TRECHO DO TEXTO:
Por Chico Sant’Anna
Celina Leão (PPS), Wasny de Roure (PT), Joe Vale (PDT) e Professor Israel (PV) estão juntos.
Calma! Não é nenhuma articulação de chapa para conquistar a presidência da Câmara Legislativa do Distrito Federal. Mas é uma iniciativa que vai incomodar Rodrigo Rollemberg. Trata-se de uma homenagem ao ex-presidente João Goulart, que será agraciado com o título Cidadão Honorário de Brasília, no próximo dia 14.
Perguntarão alguns menos afeitos a História: mas o que Jango fez por Brasília para ganhar tal distinção?
Primeiro é importante lembrar que João Goulart foi eleito vice-presidente de Juscelino Kubitscheck e de Jânio Quadros. À época, a eleição não era por chapa, votava-se separadamente num candidato a presidente e noutro a vice.
Jango talvez tenha sido o presidente que teve a vida mais enraizada em Brasília, a ponto de seus filhos estudarem na escola pública da SQS 108 Sul e na Escola Parque.
Os especialistas da História Política do Brasil lembram que quando JK decidiu construir Brasília, enfrentou uma grande oposição, principalmente no Rio de Janeiro, que não queria perder a condição de capital federal e de São Paulo, onde a oligarquia agroindustrial era contrária à ideia. Jango, então vice-presidente de JK, era o líder máximo do Partido Trabalhista Brasileiro – PTB e foi graças ao seu empenho que os trabalhadores e o movimento sindical decidiram apoiar a proposta de construir Brasília.

PEDIDO 1:
Transcreva o trecho sobre a homenagem a João Goulart de "Primeiro é importante" a "de construir Brasília.", renomeando "JK" como "Juscelino".
PEDIDO 2:
Dê continuidade ao texto sobre a homenagem a João Goulart a partir do ponto em que ele termina.

DADOS FORNECIDOS:
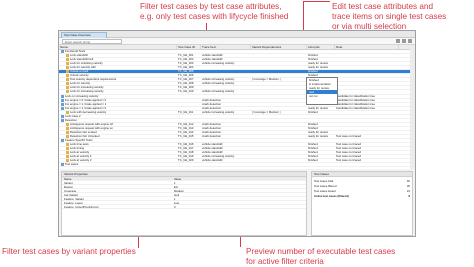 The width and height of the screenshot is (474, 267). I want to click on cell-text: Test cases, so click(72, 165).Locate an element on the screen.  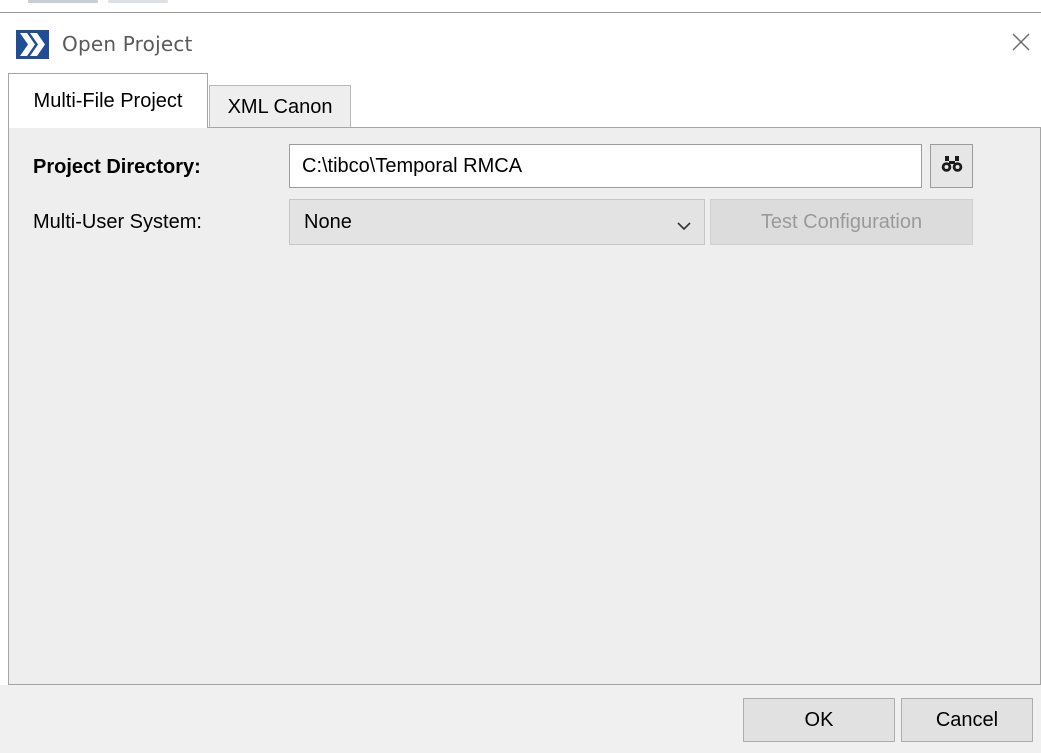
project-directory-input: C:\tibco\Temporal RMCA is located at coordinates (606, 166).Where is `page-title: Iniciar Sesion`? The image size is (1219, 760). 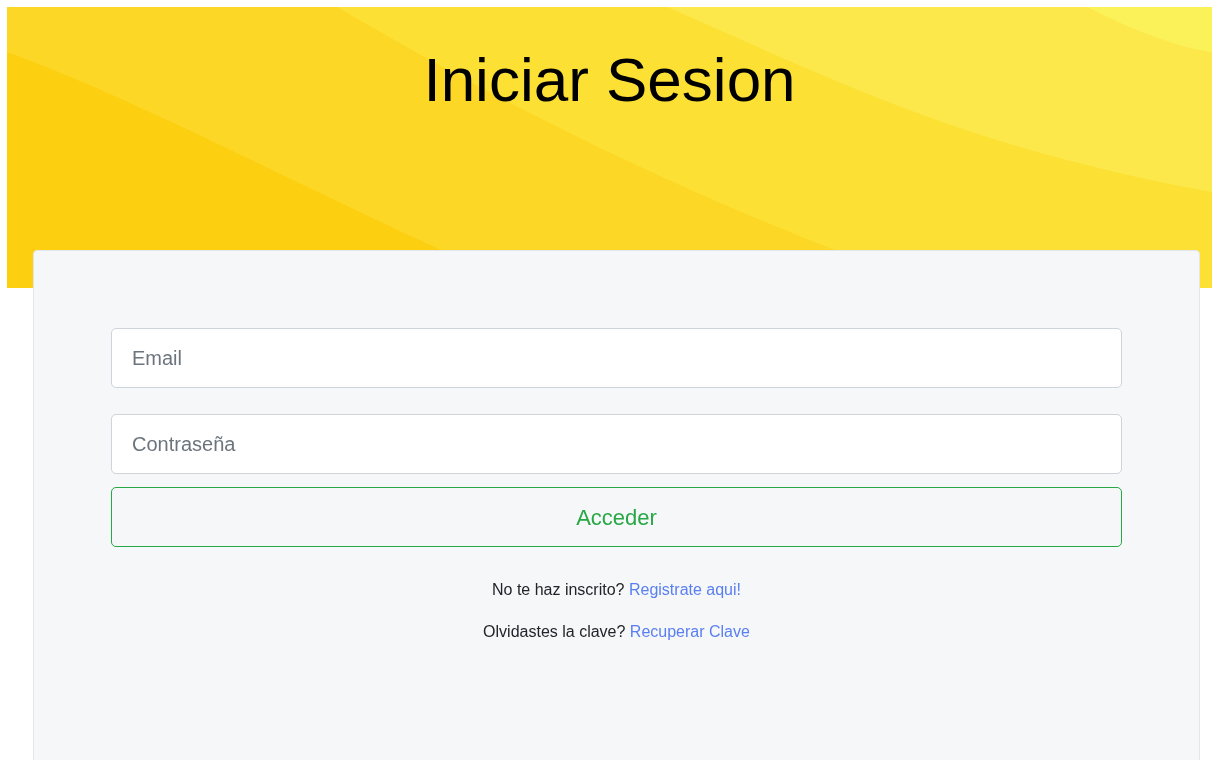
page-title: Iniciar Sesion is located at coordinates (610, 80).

--

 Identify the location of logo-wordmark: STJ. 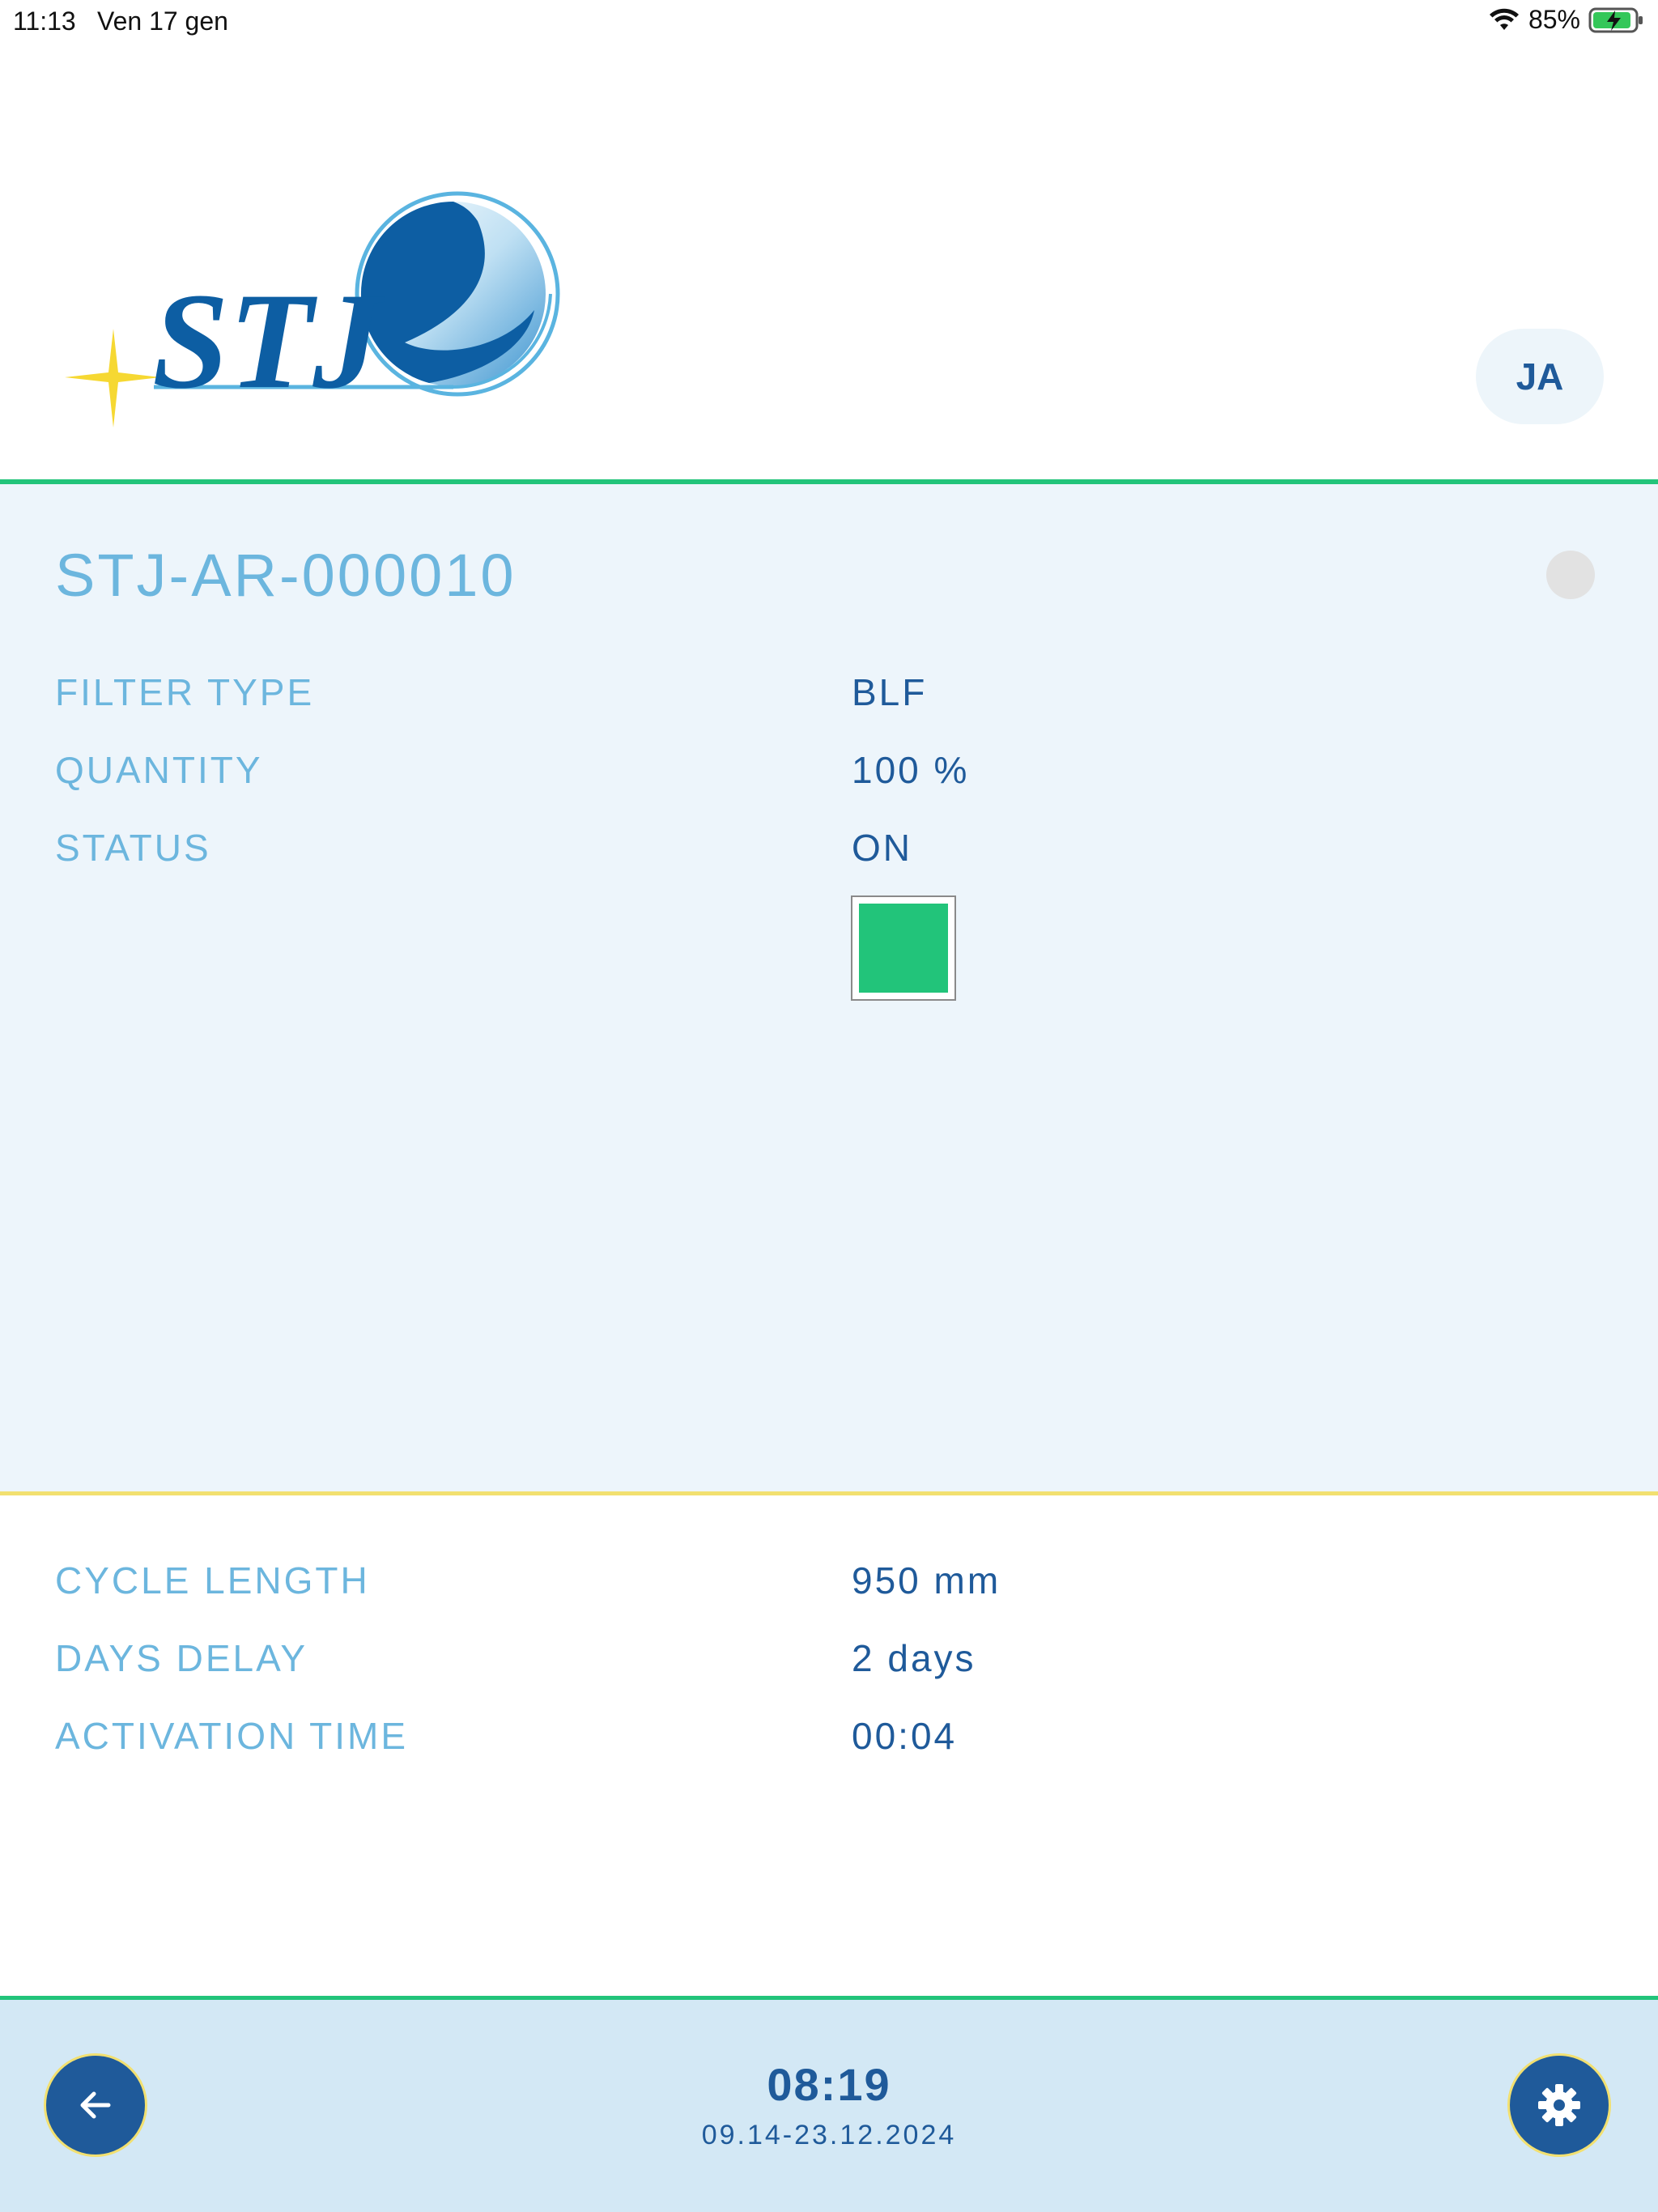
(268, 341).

RESPOSTA ESCRITA 1:
Primeiro é importante lembrar que João Goulart foi eleito vice-presidente de Juscelino Kubitscheck e de Jânio Quadros. À época, a eleição não era por chapa, votava-se separadamente num candidato a presidente e noutro a vice.
Jango talvez tenha sido o presidente que teve a vida mais enraizada em Brasília, a ponto de seus filhos estudarem na escola pública da SQS 108 Sul e na Escola Parque.
Os especialistas da História Política do Brasil lembram que quando Juscelino decidiu construir Brasília, enfrentou uma grande oposição, principalmente no Rio de Janeiro, que não queria perder a condição de capital federal e de São Paulo, onde a oligarquia agroindustrial era contrária à ideia. Jango, então vice-presidente de Juscelino, era o líder máximo do Partido Trabalhista Brasileiro – PTB e foi graças ao seu empenho que os trabalhadores e o movimento sindical decidiram apoiar a proposta de construir Brasília.

RESPOSTA ESCRITA 2:
Mas só isso?! Indagarão outros contrários a homenagem. O que de concreto Jango fez por Brasília?
É importante lembrar que apesar de o mandato de João Goulart enquanto presidente do Brasil ter sido curto. Ele assumiu em meio a uma crise institucional com a renúncia de Jânio Quadros, em 25 de agosto de 1961. Em 2 de setembro de 1961, o parlamentarismo era aprovado. Jango tomou posse na presidência seis dias depois, mas com Tancredo Neves, então do PSD de Minas Gerais, como primeiro-ministro.

Mesmo em meios a tantas turbulências, Jango foi responsável pela criação de uma das maiores instituições do Distrito Federal: a Universidade de Brasília. A lei que autorizou a fundação da UnB foi assinada pelo presidente João Goulart em 15 dezembro de 1961, que designou Darcy Ribeiro o seu primeiro reitor.
As obras tiveram início com a construção do Instituto Central de Ciências – ICC, o Minhocão, e do Auditório Dois Candangos, palco da inauguração – e início das aulas – em 1962, ainda com Jango no poder.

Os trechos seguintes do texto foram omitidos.